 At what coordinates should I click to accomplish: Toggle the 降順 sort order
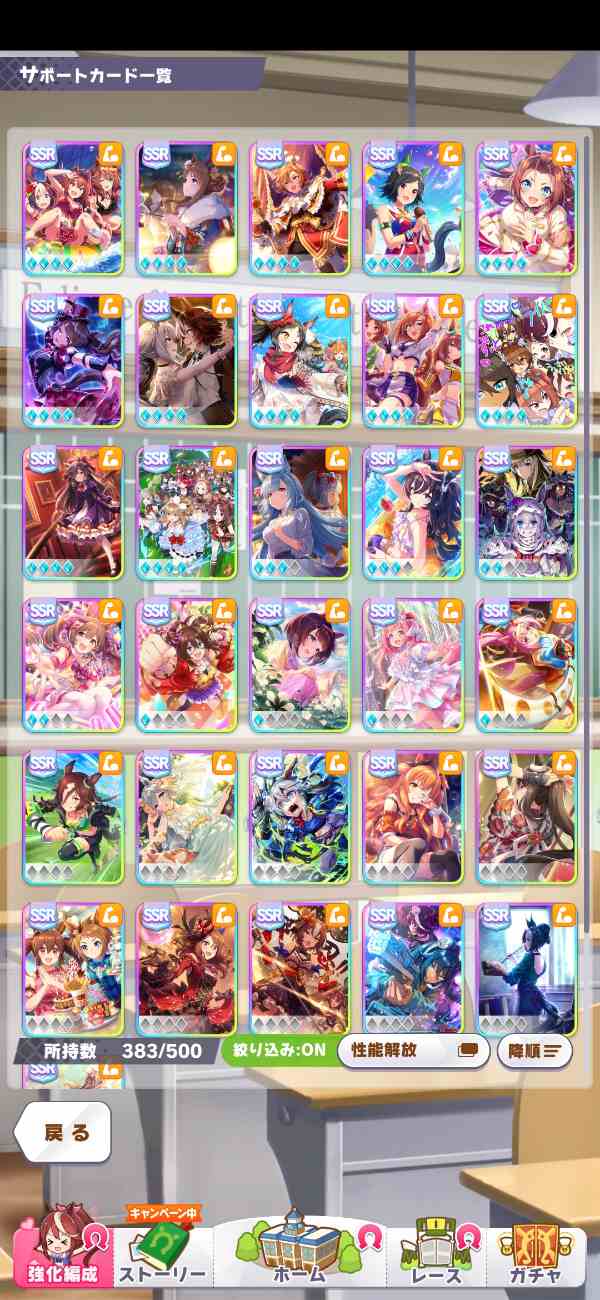pyautogui.click(x=534, y=1050)
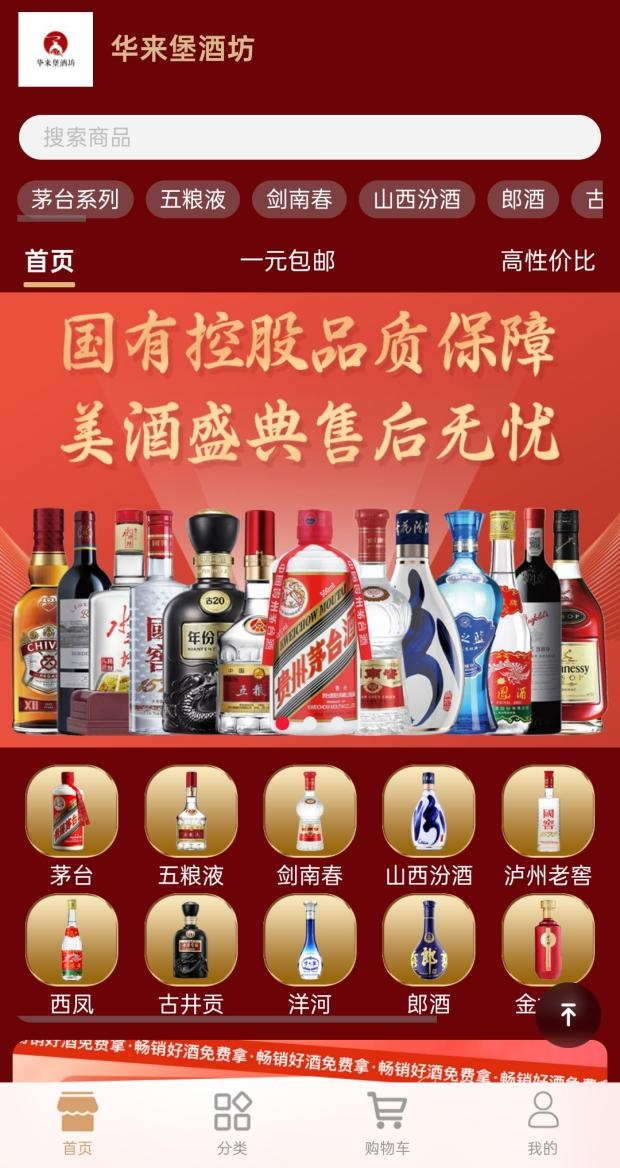620x1168 pixels.
Task: Open the 茅台 brand tile
Action: click(x=71, y=825)
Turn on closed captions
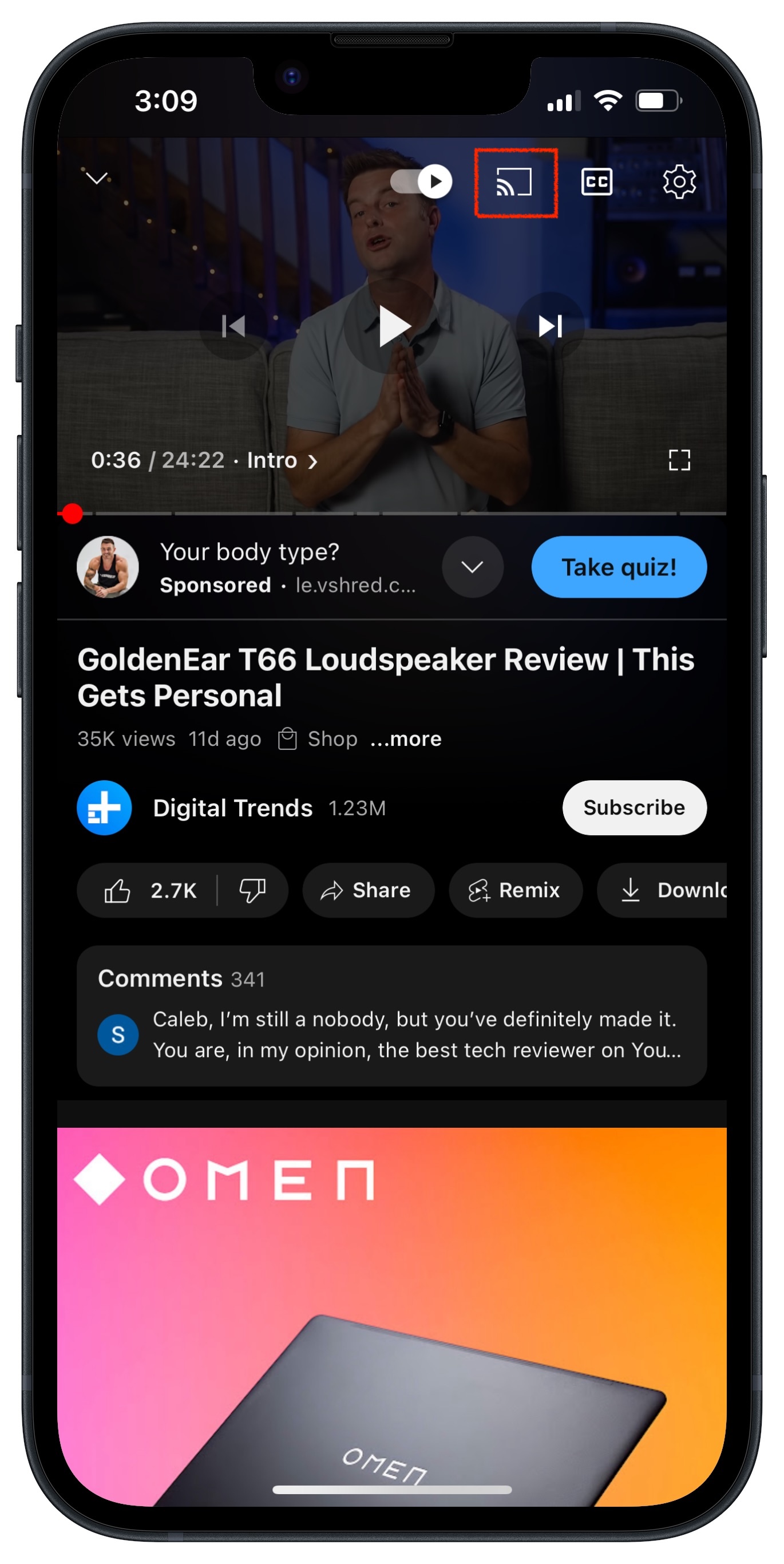Image resolution: width=784 pixels, height=1564 pixels. point(596,181)
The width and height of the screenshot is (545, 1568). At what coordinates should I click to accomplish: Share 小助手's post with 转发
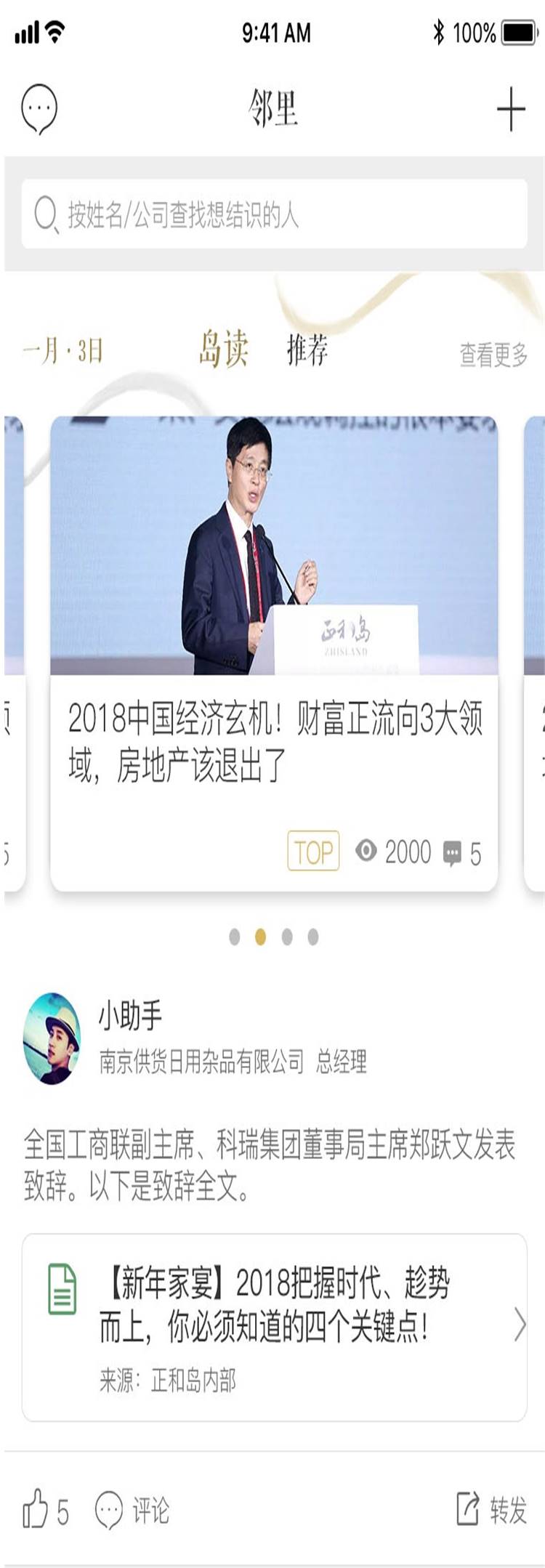490,1510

> _Description of the task_
Copy out all of the material above line for line with no changes, and leave out the pictures.

> _Task response_
 At what coordinates should I click to accomplish: Toggle the 降順 sort order
pyautogui.click(x=534, y=1050)
620x1168 pixels.
Task: Open the 茅台 brand tile
Action: click(x=71, y=825)
Turn on closed captions
Image resolution: width=784 pixels, height=1564 pixels. point(596,181)
The width and height of the screenshot is (545, 1568). At what coordinates should I click to accomplish: Share 小助手's post with 转发
490,1510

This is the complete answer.